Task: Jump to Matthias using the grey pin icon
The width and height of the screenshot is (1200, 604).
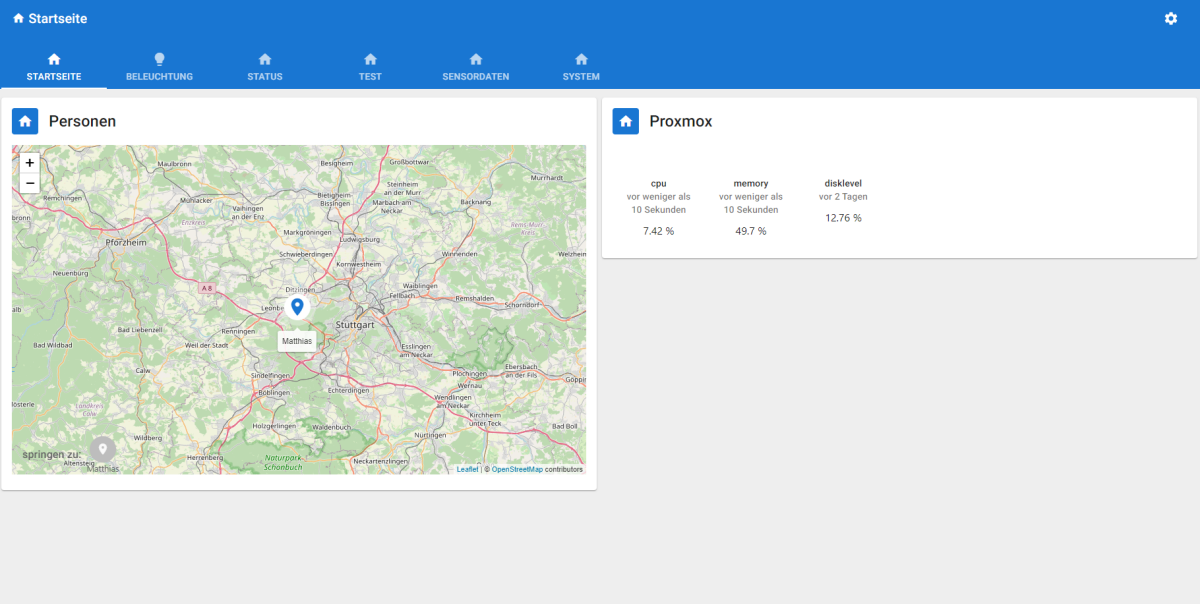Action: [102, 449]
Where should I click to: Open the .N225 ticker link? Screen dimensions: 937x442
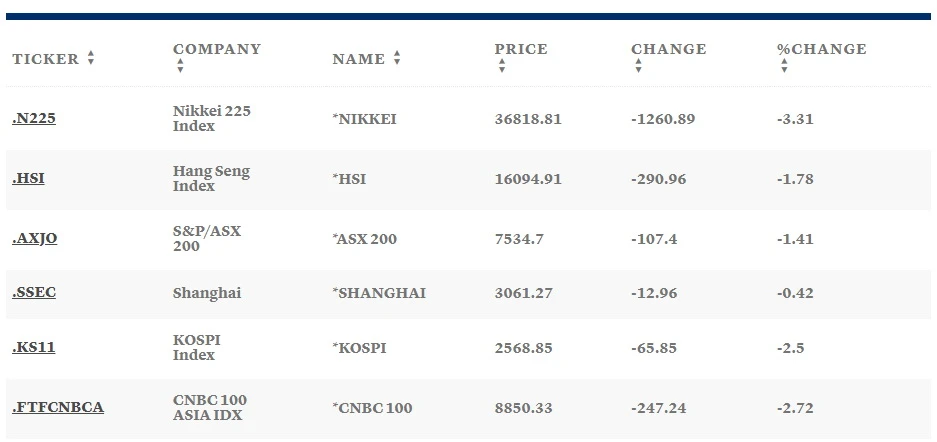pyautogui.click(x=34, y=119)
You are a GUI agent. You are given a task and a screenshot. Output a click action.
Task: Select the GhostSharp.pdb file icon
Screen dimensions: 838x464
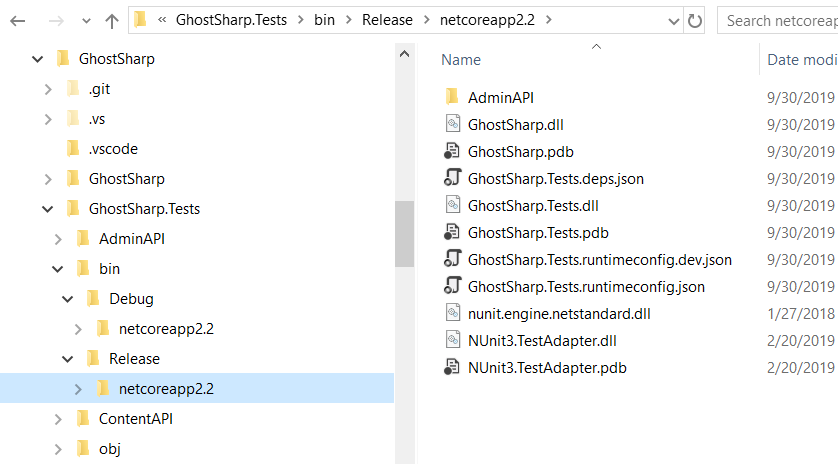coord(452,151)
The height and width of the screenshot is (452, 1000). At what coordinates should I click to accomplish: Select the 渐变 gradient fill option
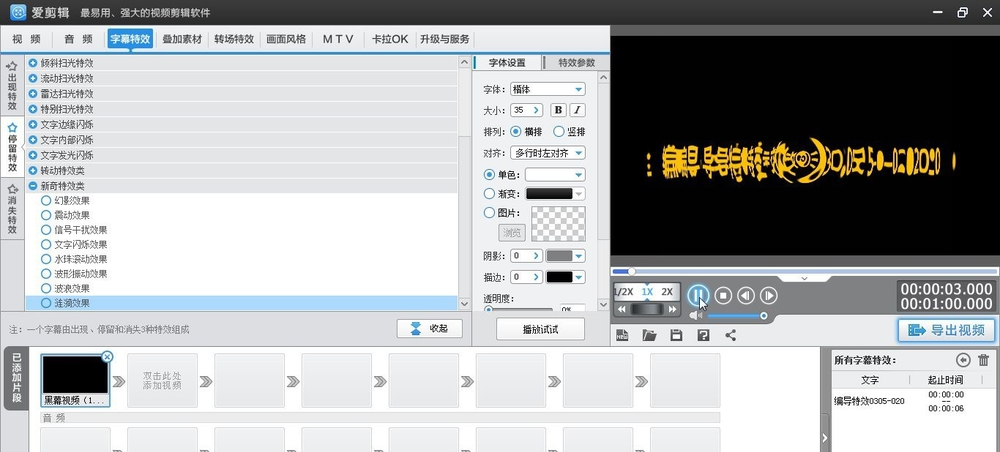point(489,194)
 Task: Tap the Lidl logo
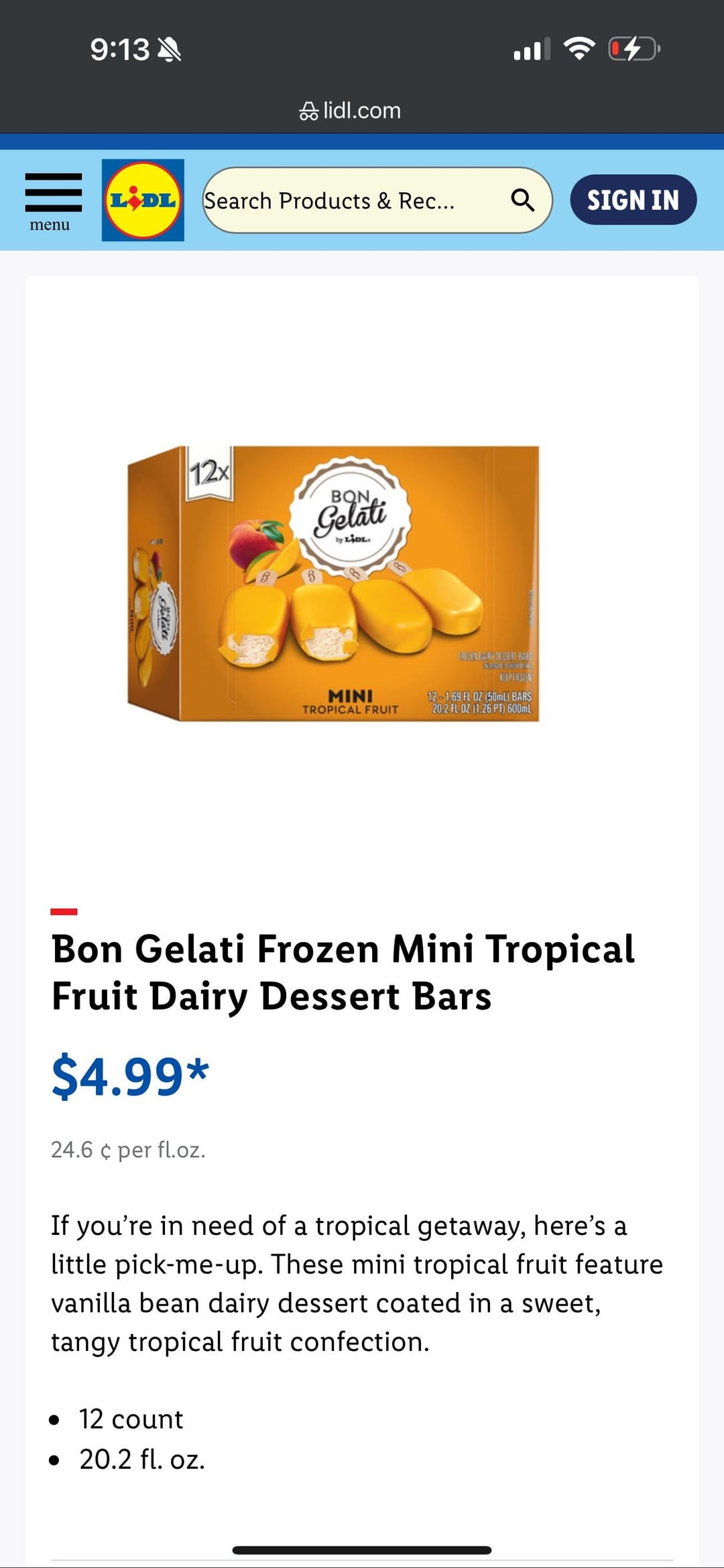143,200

[Problem]: Copy all lines of the listing above that contain the string "icon".

[Exercise response]:
Task: Jump to Matthias using the grey pin icon
Task: Select the GhostSharp.pdb file icon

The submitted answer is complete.